History of the Peloponnesian War

Thucydides

Thucydides. The English works of Thomas Hobbes of Malmesbury. Hobbes, Thomas. translator. London: John Bohn, 1843.

Never enemy yet fell into the hands of our whole forces at once both because we apply ourselves much to navigation and by land also send many of our men into divers countries abroad. But when, fighting with a part of it, they chance to get the better, they boast they have beaten the whole; and when they get the worse, they say they are beaten by the whole.

And yet when, from ease rather than studious labour and upon natural rather than doctrinal valour, we come to undertake any danger, we have this odds by it that we shall not faint beforehand with the meditation of future trouble, and in the action we shall appear no less confident than they that are ever toiling, procuring admiration to our city as well in this as in divers other things.

For we also give ourselves to bravery, and yet with thrift; and to philosophy, and yet without mollification of the mind. And we use riches rather for opportunities of action than for verbal ostentation, and hold it not a shame to confess poverty but not to have avoided it.

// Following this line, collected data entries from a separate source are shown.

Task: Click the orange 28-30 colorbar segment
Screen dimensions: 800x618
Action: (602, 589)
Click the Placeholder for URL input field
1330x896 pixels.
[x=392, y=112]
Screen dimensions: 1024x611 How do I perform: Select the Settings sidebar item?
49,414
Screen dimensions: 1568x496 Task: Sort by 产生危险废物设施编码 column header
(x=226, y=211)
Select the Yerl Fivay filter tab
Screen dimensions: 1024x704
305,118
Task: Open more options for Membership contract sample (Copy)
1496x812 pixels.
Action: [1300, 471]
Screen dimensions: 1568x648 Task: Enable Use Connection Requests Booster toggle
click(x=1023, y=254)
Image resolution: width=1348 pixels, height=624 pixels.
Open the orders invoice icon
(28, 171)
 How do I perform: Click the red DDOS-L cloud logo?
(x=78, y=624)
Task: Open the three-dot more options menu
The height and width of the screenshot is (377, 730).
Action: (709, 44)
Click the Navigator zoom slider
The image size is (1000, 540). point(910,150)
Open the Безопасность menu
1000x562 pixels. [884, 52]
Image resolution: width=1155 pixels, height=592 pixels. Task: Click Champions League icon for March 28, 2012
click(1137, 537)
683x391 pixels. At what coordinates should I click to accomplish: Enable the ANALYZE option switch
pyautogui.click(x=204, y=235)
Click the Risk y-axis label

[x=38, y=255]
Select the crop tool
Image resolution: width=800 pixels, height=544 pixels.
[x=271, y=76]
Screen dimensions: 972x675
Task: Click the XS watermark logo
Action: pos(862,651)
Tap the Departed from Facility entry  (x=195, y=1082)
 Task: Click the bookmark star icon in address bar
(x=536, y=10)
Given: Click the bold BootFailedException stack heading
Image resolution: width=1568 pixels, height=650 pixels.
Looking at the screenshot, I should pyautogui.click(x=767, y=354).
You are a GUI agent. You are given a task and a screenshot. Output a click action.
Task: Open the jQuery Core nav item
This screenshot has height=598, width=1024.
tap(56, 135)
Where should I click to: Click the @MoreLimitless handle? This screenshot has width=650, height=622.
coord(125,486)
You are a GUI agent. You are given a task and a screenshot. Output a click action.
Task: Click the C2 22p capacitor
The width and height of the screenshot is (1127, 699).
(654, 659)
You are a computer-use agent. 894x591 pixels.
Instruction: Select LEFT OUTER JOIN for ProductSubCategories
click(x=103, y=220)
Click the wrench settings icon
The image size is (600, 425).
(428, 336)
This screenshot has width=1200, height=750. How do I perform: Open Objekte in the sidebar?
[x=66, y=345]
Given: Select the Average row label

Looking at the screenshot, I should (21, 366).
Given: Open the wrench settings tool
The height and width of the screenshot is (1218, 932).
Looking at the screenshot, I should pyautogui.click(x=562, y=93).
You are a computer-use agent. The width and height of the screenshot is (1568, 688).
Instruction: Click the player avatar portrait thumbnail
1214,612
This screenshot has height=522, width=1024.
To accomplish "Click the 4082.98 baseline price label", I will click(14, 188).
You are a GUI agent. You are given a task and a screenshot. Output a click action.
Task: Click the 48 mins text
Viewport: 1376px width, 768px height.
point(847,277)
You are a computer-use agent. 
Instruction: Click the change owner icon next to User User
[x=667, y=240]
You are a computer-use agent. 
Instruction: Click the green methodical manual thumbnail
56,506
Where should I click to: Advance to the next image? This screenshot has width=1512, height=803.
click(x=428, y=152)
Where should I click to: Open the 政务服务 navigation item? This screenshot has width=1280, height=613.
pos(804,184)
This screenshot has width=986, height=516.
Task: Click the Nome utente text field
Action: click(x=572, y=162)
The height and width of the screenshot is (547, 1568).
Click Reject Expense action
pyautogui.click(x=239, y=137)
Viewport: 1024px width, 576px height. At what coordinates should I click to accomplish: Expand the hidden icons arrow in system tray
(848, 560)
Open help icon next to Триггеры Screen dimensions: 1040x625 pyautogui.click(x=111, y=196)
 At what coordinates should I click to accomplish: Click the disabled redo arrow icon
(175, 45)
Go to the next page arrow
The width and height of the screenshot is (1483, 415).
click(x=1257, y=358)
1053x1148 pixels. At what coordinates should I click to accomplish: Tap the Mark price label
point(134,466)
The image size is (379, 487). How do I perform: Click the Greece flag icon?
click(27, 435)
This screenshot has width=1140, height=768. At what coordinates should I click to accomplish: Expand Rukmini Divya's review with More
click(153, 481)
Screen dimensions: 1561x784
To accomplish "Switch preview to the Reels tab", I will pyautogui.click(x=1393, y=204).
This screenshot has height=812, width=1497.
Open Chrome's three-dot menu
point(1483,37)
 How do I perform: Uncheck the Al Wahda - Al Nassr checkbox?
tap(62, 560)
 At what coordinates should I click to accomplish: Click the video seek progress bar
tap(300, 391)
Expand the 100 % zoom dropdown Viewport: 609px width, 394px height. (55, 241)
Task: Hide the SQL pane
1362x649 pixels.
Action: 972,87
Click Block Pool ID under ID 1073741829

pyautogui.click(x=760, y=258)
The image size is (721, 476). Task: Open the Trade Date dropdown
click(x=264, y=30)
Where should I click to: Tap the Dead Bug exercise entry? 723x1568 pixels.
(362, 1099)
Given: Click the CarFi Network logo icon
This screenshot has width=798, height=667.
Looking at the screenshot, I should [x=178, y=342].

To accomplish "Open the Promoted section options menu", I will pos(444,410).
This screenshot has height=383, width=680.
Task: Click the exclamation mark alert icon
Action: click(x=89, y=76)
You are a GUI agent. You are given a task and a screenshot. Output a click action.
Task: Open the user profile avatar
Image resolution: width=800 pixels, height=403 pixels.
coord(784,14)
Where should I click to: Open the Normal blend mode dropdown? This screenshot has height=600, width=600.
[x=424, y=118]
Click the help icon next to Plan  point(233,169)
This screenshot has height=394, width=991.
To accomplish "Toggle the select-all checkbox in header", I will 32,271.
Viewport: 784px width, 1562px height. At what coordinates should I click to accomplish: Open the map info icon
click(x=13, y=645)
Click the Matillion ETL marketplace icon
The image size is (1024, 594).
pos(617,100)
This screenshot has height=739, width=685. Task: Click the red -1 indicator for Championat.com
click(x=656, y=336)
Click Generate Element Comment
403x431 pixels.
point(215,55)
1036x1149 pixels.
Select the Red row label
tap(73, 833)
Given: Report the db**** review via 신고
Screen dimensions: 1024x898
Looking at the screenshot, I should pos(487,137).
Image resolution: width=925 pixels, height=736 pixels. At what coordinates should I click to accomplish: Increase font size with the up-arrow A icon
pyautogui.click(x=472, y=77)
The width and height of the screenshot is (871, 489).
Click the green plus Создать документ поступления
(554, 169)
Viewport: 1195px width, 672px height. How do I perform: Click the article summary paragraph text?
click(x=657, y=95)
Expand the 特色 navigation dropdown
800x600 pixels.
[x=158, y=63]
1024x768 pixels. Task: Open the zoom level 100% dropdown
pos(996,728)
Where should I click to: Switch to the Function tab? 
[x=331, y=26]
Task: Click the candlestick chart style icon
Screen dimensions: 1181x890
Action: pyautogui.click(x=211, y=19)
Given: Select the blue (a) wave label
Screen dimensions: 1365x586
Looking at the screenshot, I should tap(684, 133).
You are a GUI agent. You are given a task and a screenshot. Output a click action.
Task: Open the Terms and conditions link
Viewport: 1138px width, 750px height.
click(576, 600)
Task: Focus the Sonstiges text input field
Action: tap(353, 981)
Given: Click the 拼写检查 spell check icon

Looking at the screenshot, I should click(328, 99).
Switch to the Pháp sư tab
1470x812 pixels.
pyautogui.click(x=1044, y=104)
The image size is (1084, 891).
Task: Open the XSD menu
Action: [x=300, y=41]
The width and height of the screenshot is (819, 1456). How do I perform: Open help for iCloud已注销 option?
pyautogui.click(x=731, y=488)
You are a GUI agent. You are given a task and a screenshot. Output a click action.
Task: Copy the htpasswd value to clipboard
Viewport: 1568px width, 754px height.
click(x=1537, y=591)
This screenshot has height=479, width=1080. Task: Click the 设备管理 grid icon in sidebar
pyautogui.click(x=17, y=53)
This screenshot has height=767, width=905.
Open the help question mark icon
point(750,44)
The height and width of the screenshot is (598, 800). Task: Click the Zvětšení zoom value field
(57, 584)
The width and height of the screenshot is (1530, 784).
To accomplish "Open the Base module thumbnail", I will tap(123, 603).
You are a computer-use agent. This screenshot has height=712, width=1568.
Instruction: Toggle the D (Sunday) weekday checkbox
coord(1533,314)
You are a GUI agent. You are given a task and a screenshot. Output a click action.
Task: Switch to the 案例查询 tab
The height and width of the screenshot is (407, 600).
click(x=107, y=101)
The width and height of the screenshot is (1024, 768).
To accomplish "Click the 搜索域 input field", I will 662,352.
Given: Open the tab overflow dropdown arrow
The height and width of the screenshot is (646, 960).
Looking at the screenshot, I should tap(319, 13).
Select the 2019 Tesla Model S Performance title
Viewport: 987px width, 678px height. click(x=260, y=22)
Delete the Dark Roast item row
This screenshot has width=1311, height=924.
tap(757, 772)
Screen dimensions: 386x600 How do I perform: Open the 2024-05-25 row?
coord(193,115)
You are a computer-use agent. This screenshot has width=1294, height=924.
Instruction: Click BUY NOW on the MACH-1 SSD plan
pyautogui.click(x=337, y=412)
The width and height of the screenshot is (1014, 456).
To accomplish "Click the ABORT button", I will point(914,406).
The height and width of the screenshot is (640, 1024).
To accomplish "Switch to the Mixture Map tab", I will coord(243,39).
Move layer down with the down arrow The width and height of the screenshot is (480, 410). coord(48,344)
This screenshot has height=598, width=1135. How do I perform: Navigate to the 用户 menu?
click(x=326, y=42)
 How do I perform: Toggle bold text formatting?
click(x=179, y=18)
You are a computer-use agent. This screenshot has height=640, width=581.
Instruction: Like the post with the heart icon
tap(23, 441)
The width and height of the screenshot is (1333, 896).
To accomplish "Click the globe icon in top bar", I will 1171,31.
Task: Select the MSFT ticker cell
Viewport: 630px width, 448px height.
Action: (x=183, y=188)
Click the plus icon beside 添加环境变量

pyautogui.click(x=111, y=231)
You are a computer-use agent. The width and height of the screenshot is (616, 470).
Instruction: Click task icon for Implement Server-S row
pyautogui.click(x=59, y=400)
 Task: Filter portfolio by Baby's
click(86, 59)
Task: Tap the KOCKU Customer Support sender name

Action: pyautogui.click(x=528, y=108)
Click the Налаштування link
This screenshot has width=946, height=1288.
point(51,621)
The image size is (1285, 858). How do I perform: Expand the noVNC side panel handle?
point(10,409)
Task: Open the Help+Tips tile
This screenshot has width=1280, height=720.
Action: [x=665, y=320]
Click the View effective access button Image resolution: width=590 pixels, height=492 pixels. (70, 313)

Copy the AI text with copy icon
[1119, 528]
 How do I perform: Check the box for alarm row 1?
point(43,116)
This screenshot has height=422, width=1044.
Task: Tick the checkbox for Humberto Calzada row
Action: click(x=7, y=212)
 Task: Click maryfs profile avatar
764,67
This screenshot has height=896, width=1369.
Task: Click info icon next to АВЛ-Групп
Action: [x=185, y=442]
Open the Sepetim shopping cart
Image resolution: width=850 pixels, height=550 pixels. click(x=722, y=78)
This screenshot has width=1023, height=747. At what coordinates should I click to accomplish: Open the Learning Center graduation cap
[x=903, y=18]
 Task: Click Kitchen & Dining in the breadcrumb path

Moreover there is in the same men a care both of their own and the public affairs and a sufficient knowledge of state matters even in those that labour with their hands. For we only think one that is utterly ignorant therein to be a man not that meddles with nothing but that is good for nothing. We likewise weigh what we undertake and apprehend it perfectly in our minds, not accounting words for a hindrance of action but that it is rather a hindrance to action to come to it without instruction of words before.